begin Task data

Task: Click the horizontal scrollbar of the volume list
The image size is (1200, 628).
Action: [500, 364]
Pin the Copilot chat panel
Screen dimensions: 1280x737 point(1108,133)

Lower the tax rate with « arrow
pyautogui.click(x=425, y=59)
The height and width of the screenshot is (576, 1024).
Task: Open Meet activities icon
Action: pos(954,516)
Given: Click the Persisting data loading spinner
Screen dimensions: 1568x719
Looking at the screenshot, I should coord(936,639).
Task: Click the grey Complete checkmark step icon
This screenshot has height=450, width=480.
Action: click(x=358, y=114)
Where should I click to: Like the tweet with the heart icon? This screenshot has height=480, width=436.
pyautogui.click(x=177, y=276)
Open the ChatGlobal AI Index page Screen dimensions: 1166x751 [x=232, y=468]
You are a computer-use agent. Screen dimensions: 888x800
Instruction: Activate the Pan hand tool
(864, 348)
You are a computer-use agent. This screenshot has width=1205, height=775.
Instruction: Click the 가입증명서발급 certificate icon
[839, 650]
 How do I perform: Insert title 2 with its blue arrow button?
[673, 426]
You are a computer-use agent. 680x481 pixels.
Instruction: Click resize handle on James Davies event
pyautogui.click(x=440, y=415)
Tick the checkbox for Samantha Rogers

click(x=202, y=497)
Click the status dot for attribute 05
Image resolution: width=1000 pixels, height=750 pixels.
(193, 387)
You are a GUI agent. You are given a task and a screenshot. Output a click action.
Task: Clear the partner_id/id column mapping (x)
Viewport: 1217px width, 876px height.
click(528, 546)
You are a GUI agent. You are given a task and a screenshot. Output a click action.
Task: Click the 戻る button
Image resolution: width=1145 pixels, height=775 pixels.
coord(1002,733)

end Task data

» **Exercise**
Reproduce every line of the listing above word for word, changing nothing.

» **Response to the task**
Task: Click the horizontal scrollbar of the volume list
The image size is (1200, 628).
Action: [500, 364]
Pin the Copilot chat panel
Screen dimensions: 1280x737 point(1108,133)

Lower the tax rate with « arrow
pyautogui.click(x=425, y=59)
The height and width of the screenshot is (576, 1024).
Task: Open Meet activities icon
Action: pos(954,516)
Given: Click the Persisting data loading spinner
Screen dimensions: 1568x719
Looking at the screenshot, I should coord(936,639).
Task: Click the grey Complete checkmark step icon
This screenshot has height=450, width=480.
Action: click(x=358, y=114)
Where should I click to: Like the tweet with the heart icon? This screenshot has height=480, width=436.
pyautogui.click(x=177, y=276)
Open the ChatGlobal AI Index page Screen dimensions: 1166x751 [x=232, y=468]
You are a computer-use agent. Screen dimensions: 888x800
Instruction: Activate the Pan hand tool
(864, 348)
You are a computer-use agent. This screenshot has width=1205, height=775.
Instruction: Click the 가입증명서발급 certificate icon
[839, 650]
 How do I perform: Insert title 2 with its blue arrow button?
[673, 426]
You are a computer-use agent. 680x481 pixels.
Instruction: Click resize handle on James Davies event
pyautogui.click(x=440, y=415)
Tick the checkbox for Samantha Rogers

click(x=202, y=497)
Click the status dot for attribute 05
Image resolution: width=1000 pixels, height=750 pixels.
(193, 387)
You are a GUI agent. You are given a task and a screenshot. Output a click action.
Task: Clear the partner_id/id column mapping (x)
Viewport: 1217px width, 876px height.
click(528, 546)
You are a GUI agent. You are given a task and a screenshot. Output a click action.
Task: Click the 戻る button
Image resolution: width=1145 pixels, height=775 pixels.
coord(1002,733)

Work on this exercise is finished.